### Dataset extract:
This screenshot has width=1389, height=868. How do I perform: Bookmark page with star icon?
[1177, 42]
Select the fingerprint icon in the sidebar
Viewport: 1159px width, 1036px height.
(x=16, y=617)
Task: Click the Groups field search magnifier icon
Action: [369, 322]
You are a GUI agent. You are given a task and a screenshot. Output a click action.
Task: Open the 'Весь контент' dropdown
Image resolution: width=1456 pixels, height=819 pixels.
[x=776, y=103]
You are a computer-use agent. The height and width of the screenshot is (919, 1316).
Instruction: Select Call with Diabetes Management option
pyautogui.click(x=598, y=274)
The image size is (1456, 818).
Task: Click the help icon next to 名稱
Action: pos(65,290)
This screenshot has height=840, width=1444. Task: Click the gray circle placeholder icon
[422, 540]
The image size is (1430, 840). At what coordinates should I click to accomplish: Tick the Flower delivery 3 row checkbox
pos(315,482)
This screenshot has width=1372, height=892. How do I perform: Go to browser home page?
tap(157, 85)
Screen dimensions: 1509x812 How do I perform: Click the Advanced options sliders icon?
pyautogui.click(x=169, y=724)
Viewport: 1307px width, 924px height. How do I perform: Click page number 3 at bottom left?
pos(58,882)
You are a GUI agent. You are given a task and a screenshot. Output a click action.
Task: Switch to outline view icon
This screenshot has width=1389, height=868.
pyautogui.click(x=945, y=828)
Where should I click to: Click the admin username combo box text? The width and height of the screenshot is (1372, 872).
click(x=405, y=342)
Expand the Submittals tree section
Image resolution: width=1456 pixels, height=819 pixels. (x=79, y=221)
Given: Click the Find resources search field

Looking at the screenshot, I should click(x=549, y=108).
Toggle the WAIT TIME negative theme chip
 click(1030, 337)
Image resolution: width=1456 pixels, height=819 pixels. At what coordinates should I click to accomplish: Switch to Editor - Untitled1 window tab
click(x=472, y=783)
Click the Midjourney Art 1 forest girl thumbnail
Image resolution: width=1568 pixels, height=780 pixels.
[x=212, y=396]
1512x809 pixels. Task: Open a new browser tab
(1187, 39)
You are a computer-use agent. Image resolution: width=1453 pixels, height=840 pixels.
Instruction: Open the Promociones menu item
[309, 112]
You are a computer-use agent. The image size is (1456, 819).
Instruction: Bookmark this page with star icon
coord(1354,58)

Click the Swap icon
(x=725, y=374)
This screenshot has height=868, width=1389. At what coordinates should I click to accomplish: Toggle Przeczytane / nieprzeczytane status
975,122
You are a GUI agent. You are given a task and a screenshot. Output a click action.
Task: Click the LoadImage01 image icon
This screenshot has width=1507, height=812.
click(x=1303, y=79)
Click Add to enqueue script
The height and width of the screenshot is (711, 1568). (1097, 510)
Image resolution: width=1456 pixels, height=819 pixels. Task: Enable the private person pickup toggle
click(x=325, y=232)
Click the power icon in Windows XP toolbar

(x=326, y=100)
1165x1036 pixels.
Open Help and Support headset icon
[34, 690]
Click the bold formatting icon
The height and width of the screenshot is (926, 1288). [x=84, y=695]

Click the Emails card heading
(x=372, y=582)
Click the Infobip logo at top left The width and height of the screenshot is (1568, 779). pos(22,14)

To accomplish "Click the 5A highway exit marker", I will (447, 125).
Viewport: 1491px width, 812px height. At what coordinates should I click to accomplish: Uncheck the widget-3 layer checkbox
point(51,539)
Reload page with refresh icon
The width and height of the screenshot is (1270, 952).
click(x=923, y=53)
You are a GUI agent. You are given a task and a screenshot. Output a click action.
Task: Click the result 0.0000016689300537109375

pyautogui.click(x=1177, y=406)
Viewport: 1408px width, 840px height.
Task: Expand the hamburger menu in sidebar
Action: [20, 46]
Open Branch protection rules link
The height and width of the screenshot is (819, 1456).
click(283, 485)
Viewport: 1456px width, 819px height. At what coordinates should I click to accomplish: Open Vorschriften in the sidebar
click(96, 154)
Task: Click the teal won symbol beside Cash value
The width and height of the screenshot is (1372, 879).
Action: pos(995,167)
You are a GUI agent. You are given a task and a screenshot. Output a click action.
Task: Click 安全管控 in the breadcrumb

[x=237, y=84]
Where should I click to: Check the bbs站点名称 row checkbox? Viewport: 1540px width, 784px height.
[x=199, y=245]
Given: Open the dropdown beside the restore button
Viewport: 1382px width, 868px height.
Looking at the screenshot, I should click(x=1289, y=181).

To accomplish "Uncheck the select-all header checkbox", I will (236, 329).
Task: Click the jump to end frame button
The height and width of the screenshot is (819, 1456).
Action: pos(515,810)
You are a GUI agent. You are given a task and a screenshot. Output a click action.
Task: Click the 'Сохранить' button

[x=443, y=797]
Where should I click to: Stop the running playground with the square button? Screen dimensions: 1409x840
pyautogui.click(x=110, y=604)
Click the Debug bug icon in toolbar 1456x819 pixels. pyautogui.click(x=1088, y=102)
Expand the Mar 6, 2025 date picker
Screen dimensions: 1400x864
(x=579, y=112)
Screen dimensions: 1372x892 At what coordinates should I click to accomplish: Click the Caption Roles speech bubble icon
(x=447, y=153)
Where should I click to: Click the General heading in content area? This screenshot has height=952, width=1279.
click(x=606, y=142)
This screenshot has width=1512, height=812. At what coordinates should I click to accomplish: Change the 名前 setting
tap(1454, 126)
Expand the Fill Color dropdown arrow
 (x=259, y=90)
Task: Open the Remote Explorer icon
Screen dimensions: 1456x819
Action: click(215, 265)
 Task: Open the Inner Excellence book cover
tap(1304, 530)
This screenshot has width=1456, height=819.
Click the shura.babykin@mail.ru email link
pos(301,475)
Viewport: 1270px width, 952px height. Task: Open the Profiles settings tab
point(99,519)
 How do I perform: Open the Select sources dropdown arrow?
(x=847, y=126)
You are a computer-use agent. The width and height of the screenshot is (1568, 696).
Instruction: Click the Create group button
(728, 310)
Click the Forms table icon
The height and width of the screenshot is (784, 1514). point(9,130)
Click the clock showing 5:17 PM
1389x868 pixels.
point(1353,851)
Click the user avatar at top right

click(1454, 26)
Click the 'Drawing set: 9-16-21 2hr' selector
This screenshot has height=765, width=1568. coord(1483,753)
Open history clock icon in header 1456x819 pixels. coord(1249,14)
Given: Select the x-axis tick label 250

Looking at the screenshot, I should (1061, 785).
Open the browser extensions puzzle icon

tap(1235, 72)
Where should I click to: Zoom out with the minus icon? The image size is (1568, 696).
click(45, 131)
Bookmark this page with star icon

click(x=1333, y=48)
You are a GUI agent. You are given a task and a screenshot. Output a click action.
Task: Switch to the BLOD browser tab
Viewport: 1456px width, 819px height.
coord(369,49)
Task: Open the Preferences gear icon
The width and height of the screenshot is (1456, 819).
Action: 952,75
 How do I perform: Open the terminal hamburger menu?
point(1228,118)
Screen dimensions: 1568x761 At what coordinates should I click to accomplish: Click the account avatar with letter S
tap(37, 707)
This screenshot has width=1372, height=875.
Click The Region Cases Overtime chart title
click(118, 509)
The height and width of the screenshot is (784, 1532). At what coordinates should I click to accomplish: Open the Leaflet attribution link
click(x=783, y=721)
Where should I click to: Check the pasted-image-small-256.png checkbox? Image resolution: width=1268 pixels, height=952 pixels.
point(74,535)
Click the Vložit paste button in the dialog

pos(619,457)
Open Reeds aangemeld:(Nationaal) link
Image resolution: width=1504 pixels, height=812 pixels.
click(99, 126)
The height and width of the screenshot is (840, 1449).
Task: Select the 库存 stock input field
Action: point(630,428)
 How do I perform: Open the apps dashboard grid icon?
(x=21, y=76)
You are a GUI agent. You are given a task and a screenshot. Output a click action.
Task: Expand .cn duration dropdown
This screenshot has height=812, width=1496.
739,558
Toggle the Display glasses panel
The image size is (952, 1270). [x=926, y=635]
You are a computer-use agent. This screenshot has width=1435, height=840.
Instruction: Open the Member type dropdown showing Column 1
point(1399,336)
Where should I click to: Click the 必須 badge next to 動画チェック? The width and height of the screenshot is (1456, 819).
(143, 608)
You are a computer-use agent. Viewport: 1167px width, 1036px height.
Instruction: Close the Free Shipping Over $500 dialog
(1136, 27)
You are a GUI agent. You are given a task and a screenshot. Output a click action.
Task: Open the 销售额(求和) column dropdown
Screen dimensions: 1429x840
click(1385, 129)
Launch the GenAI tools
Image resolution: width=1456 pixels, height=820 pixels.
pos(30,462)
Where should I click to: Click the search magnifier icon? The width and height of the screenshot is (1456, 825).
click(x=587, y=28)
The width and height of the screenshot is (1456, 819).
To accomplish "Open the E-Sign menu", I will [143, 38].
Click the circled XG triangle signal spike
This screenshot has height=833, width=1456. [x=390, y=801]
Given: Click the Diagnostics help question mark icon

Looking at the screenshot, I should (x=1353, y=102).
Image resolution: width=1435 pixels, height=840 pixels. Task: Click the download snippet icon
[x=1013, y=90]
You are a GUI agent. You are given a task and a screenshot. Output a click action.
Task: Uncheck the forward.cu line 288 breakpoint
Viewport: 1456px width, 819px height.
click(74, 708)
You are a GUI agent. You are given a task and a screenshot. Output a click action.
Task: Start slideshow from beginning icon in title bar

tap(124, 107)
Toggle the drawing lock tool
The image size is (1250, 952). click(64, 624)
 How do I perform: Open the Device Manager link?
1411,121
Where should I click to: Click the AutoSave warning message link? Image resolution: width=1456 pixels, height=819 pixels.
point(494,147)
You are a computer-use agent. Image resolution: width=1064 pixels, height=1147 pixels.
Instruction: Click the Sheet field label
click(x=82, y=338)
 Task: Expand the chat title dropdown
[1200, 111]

### Requirement:
Your task is to copy each line of the listing that holds the word "beside".

### Solution to the problem:
Task: Click the teal won symbol beside Cash value
Given: Open the dropdown beside the restore button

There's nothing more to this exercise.